### WHAT YOU HAVE TO DO
Transcribe everything in the news report below on the CBI coal block probe, from "The PE was registered" down to "their official position.".

NEW DELHI, Nov 15:
CBI has registered a Preliminary Enquiry (PE) to probe coal block allocation to a power project in Sasan in Madhya Pradesh run by Anil Ambani’s ADAG, making it the 14th such enquiry covering various business houses including Tata and Unitech.
The PE was registered on the directions of Supreme Court which had asked the CBI to probe 14 issues which included supply of low floor buses by Tata motors to Tamil Nadu Government, grant of spectrum and alleged market manipulations and hammering of stocks by Unitech.
Other PEs registered by the CBI also included alleged favours shown to the then Director General(Hydro Carbons) by Mukesh Ambani-led Reliance Industries, working of touts and middlemen in aviation sector and income tax officials for alleged abuse of their official position.
CBI sources said today that the PE had been registered to probe allotment of coal blocks to Sasan Ultra Mega Power Project run by ADAG and that the agency would have to file a status report to the Supreme Court by December 15.

Lines of data:

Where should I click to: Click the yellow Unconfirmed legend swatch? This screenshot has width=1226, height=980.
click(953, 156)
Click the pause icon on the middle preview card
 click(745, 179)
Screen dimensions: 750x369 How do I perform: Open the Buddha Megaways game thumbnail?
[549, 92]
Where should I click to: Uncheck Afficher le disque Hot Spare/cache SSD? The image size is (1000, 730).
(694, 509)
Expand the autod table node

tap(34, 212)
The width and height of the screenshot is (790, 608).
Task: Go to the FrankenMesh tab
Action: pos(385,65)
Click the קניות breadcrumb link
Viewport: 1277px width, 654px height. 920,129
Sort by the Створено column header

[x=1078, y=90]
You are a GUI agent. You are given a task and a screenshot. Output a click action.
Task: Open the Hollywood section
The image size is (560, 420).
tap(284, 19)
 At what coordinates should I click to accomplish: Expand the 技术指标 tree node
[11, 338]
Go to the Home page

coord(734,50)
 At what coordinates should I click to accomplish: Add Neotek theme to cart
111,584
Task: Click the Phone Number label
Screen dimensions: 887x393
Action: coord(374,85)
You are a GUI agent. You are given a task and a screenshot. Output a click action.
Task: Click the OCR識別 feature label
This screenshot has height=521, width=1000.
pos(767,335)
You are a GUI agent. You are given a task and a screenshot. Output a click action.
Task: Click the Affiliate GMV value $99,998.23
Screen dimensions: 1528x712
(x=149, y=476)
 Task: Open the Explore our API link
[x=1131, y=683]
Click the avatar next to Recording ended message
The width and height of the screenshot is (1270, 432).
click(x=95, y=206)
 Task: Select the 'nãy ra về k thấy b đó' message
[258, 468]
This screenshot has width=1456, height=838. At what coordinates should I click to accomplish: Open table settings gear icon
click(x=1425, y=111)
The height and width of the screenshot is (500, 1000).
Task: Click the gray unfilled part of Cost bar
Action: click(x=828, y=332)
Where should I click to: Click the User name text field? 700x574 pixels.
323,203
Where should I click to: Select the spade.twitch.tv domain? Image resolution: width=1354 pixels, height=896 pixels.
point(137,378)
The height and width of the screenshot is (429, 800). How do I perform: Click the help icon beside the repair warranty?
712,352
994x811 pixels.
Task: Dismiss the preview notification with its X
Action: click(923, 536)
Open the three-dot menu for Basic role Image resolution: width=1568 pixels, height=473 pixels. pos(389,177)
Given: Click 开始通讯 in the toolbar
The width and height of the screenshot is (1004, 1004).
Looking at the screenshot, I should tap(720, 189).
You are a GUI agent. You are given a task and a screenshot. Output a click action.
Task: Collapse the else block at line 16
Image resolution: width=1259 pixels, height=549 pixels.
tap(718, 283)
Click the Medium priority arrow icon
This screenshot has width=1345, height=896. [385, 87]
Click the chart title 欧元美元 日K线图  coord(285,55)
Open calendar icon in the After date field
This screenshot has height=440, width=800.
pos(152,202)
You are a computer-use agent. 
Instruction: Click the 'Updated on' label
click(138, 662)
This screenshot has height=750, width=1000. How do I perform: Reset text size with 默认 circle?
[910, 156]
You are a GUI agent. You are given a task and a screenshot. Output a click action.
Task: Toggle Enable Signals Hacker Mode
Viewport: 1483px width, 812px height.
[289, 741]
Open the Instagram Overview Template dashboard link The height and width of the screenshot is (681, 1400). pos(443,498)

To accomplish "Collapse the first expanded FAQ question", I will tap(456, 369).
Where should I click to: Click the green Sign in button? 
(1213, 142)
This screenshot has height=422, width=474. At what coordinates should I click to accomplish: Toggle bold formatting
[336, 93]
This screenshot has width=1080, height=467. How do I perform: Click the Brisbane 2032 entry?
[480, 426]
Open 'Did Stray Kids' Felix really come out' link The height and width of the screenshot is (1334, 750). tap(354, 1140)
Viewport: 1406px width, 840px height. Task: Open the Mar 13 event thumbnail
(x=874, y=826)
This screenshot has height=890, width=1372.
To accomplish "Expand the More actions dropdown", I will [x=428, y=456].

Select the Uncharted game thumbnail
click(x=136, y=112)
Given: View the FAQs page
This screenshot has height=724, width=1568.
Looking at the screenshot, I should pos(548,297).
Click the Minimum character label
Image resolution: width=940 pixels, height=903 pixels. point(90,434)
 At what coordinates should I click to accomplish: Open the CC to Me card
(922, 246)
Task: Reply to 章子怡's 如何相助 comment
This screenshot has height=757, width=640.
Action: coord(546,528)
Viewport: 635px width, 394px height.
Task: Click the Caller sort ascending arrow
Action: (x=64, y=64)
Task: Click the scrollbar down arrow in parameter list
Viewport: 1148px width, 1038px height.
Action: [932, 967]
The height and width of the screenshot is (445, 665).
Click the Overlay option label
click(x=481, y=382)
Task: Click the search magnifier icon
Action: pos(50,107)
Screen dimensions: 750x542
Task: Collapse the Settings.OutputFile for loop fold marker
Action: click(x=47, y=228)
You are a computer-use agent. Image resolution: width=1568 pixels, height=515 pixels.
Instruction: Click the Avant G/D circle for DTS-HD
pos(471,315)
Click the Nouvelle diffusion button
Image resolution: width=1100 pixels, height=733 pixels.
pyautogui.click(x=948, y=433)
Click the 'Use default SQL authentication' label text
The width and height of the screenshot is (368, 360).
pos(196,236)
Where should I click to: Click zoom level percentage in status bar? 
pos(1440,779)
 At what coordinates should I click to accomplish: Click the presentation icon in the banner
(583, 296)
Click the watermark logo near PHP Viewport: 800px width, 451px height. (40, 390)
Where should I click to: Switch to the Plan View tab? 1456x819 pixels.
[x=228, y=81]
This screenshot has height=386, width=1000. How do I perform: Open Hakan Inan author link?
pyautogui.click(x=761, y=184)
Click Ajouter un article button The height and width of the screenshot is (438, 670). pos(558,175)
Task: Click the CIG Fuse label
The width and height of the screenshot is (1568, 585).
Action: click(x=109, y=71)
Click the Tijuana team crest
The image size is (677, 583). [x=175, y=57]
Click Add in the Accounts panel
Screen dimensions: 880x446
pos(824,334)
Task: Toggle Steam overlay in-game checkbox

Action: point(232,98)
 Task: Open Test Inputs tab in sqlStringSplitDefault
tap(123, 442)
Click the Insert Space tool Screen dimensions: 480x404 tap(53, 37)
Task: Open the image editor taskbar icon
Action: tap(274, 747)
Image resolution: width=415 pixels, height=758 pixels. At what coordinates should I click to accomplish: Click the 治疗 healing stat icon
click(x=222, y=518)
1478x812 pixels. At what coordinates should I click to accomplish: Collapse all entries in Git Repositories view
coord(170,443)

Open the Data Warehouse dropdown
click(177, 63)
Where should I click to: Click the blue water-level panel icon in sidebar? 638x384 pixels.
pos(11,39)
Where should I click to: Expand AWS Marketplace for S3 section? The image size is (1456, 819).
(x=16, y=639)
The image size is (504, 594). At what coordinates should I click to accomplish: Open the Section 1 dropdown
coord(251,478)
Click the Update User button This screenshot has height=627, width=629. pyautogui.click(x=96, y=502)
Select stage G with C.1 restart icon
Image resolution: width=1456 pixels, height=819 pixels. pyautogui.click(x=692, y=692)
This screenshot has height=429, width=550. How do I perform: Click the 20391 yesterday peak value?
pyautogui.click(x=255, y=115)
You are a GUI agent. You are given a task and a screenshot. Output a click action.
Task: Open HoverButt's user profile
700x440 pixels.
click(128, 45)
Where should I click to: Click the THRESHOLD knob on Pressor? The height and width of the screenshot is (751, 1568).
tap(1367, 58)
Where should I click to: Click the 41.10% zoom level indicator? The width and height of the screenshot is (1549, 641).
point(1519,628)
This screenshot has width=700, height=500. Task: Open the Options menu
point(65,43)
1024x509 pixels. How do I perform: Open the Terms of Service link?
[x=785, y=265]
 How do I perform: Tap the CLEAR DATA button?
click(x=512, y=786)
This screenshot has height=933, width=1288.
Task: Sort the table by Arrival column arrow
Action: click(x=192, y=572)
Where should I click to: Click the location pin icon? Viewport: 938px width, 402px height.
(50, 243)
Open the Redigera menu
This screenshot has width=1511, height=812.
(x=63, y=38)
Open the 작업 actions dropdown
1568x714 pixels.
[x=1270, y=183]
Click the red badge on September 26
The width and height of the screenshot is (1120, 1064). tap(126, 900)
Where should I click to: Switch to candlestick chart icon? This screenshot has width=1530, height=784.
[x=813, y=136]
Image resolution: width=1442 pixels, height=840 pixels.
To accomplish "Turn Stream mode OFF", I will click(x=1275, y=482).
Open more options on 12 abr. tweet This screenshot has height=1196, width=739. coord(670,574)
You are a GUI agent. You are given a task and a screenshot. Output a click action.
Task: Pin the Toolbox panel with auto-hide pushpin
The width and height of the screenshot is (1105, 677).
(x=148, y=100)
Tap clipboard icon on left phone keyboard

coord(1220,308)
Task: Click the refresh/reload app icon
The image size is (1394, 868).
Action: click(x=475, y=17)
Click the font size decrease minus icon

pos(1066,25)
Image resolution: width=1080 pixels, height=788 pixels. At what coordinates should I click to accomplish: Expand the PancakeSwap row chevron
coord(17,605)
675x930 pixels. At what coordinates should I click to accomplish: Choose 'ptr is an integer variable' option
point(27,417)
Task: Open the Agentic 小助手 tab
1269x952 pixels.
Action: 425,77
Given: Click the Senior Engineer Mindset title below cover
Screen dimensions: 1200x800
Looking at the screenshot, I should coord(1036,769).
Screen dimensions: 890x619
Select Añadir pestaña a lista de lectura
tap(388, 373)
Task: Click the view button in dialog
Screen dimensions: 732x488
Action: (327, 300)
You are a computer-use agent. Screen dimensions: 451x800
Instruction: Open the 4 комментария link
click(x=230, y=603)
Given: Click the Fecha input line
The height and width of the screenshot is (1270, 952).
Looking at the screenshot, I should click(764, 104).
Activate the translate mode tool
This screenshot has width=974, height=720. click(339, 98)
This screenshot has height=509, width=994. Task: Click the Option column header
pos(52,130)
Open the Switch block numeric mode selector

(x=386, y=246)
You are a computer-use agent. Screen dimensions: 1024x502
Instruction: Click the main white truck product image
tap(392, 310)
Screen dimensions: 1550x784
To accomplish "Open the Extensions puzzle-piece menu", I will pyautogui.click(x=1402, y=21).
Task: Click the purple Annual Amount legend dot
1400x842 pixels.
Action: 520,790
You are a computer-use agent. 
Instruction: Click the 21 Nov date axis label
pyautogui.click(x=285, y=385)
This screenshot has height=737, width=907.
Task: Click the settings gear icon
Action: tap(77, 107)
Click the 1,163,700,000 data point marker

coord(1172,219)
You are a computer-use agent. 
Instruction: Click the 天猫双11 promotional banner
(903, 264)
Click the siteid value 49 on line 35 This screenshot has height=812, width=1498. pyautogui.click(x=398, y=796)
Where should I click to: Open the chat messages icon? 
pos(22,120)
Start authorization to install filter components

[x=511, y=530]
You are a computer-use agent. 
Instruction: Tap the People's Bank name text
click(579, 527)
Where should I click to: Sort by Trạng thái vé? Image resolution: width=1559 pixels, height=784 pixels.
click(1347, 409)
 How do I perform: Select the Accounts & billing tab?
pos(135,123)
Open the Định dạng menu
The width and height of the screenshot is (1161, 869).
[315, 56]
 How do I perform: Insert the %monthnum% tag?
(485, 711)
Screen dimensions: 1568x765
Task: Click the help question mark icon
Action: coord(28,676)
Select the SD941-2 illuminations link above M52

### RESULT OF THIS EXERCISE
The PE was registered on the directions of Supreme Court which had asked the CBI to probe 14 issues which included supply of low floor buses by Tata motors to Tamil Nadu Government, grant of spectrum and alleged market manipulations and hammering of stocks by Unitech.
Other PEs registered by the CBI also included alleged favours shown to the then Director General(Hydro Carbons) by Mukesh Ambani-led Reliance Industries, working of touts and middlemen in aviation sector and income tax officials for alleged abuse of their official position.